### SHORT PROBLEM:
Reproduce the material starting with the line containing "1642x1052 pixels." and going on through the line containing "the 2025 year", swapping "label" for "text" and leaving everything else unchanged.

Items from a data source:
┌──

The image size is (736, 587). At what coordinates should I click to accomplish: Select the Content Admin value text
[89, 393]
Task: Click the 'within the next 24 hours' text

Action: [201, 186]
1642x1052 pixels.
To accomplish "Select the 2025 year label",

└──
┌──

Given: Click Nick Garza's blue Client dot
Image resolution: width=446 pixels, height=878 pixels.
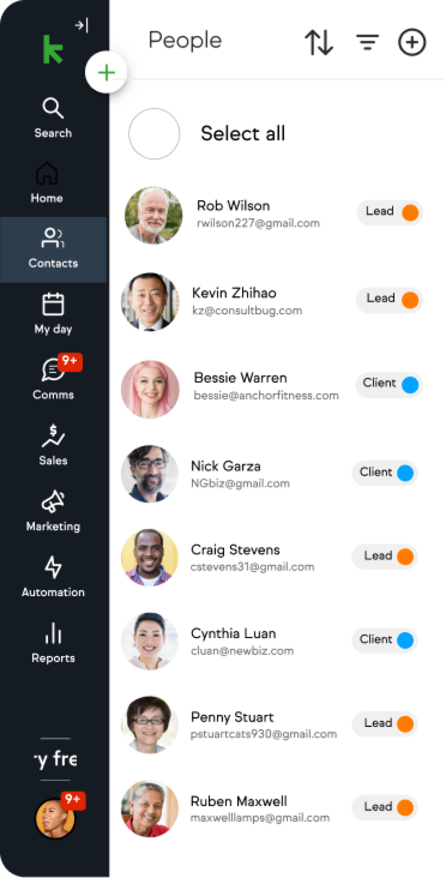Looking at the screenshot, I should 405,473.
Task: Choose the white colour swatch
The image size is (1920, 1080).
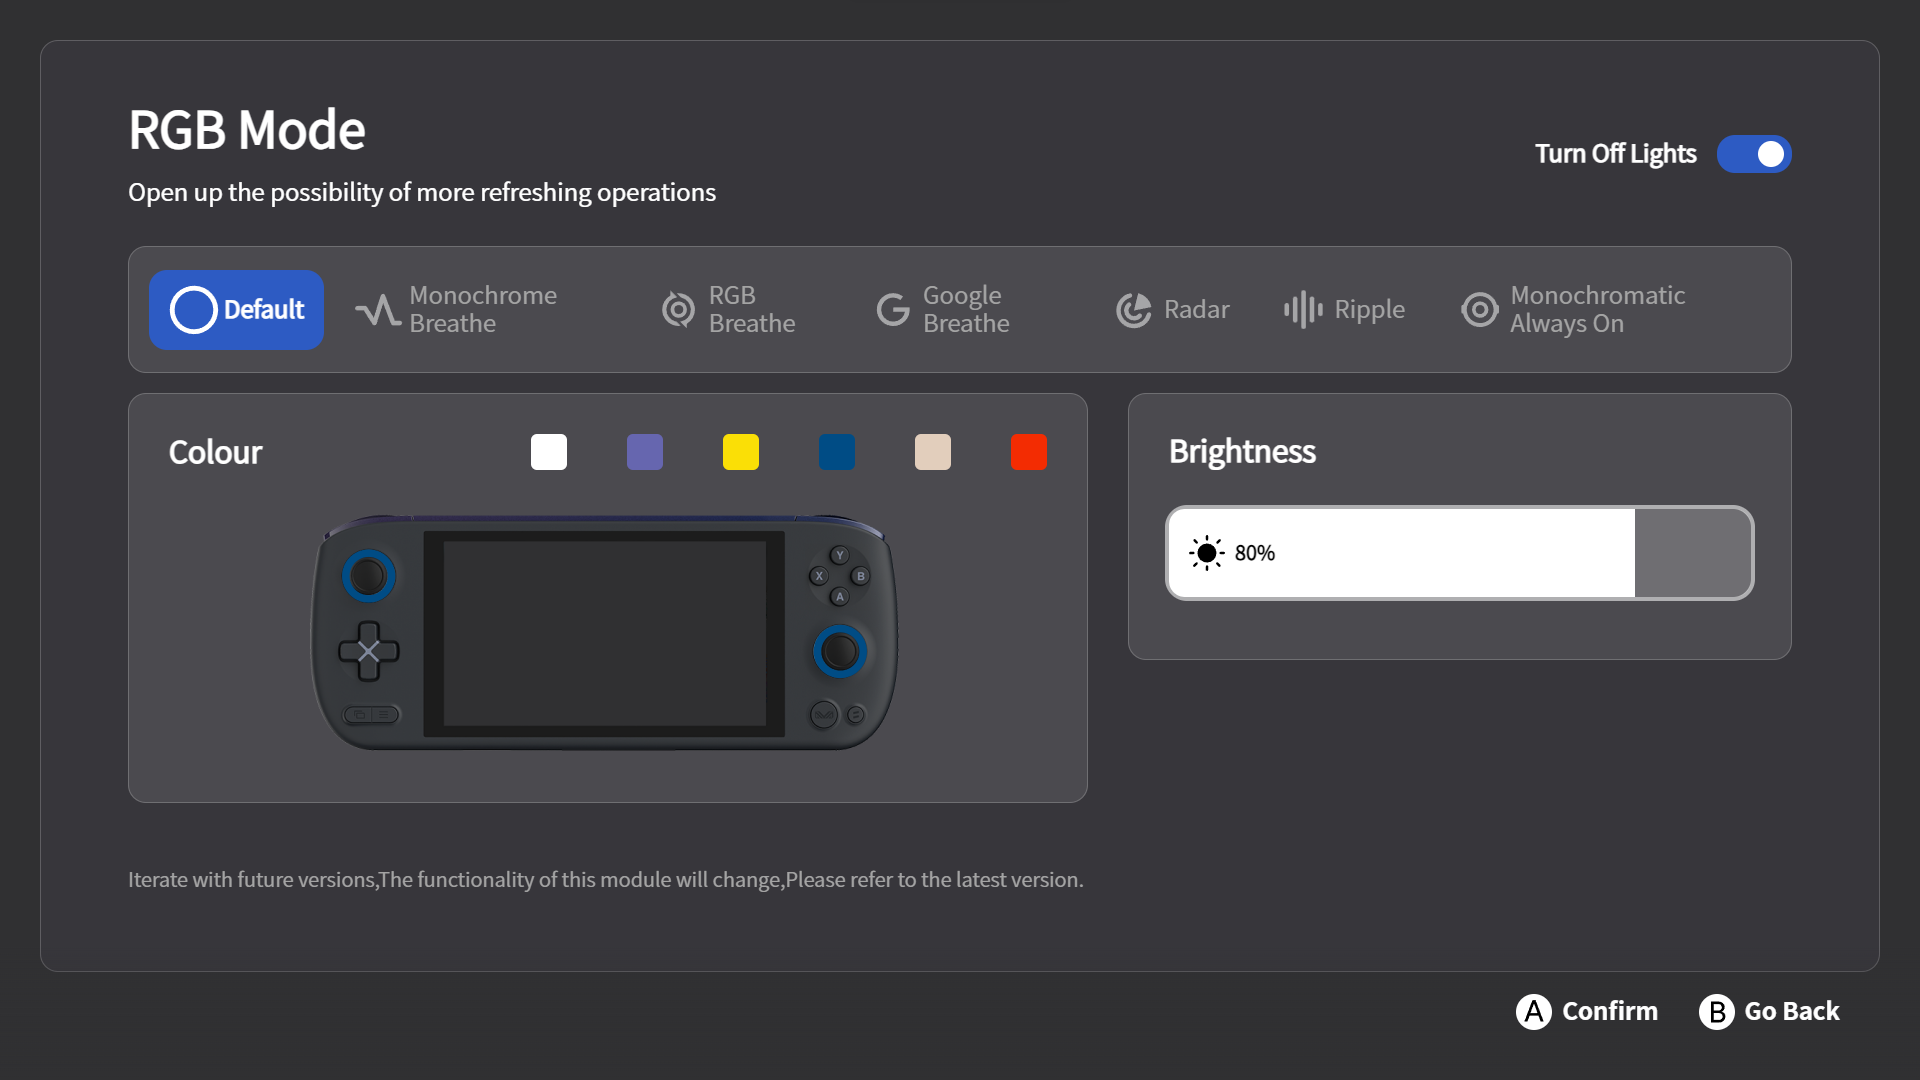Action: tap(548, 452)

└──

### REPLY TO THE TASK:
1642x1052 pixels.
To accomplish "Select the 2025 year text",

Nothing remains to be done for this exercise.